## Work instruction
Go through the data line by line from the top, retyping each exactly, and end with the line that contains "Nous joindre (66, 1507)".

[Opening Data to examine section]

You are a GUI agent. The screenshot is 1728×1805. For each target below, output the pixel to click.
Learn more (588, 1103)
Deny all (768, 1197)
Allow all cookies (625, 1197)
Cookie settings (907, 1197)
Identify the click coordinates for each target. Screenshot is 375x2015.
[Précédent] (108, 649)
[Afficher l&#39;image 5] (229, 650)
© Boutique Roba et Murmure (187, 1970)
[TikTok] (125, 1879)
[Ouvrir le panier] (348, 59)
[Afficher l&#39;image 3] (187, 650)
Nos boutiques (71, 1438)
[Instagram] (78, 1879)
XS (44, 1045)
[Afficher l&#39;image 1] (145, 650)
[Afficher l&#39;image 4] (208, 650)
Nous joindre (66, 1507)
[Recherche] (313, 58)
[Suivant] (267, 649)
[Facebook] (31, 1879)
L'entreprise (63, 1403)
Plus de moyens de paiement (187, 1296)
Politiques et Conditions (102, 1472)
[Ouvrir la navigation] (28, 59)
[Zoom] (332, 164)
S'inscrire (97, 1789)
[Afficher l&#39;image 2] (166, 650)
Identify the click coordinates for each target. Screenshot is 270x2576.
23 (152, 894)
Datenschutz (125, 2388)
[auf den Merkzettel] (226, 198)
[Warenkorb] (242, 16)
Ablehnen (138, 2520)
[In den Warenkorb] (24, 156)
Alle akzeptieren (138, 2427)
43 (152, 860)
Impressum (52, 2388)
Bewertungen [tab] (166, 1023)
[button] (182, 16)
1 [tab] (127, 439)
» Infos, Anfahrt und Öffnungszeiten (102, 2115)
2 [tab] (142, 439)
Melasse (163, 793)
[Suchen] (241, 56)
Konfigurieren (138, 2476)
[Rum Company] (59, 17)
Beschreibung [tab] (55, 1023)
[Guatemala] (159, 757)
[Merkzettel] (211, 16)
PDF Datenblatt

[Closing Data to examine section]

## Written response
You are a GUI agent. The screenshot is 1728×1805. For each target below, output the pixel to click.
Learn more (588, 1103)
Deny all (768, 1197)
Allow all cookies (625, 1197)
Cookie settings (907, 1197)
Identify the click coordinates for each target. Screenshot is 375x2015.
[Précédent] (108, 649)
[Afficher l&#39;image 5] (229, 650)
© Boutique Roba et Murmure (187, 1970)
[TikTok] (125, 1879)
[Ouvrir le panier] (348, 59)
[Afficher l&#39;image 3] (187, 650)
Nos boutiques (71, 1438)
[Instagram] (78, 1879)
XS (44, 1045)
[Afficher l&#39;image 1] (145, 650)
[Afficher l&#39;image 4] (208, 650)
Nous joindre (66, 1507)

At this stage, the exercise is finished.